#### Source information:
-- Opening Marker --

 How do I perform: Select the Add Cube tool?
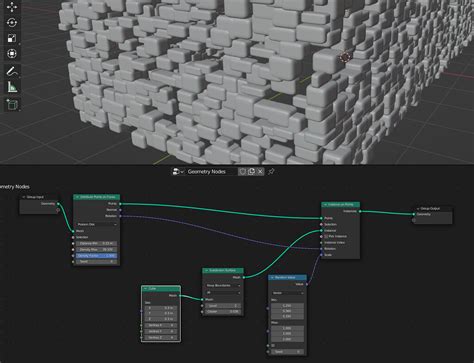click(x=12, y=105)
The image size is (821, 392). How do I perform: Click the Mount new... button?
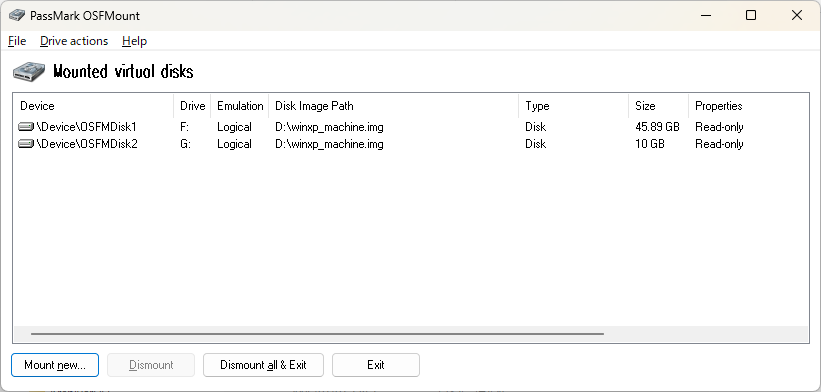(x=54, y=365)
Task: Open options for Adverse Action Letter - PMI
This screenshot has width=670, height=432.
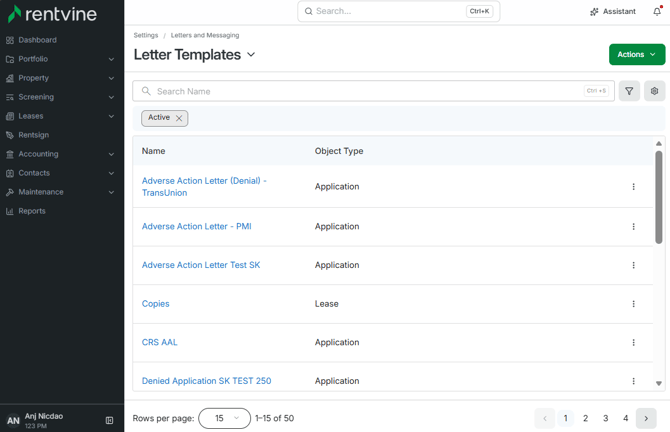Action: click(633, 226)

-- Closing Marker --

#### Prompt:
Reproduce the whole listing verbatim. Pictures stay out of the copy.

#### Finished exercise:
 How do I perform: Select the Add Cube tool?
click(x=12, y=105)
The image size is (821, 392). How do I perform: Click the Mount new... button?
(x=54, y=365)
Task: Open options for Adverse Action Letter - PMI
This screenshot has width=670, height=432.
Action: click(633, 226)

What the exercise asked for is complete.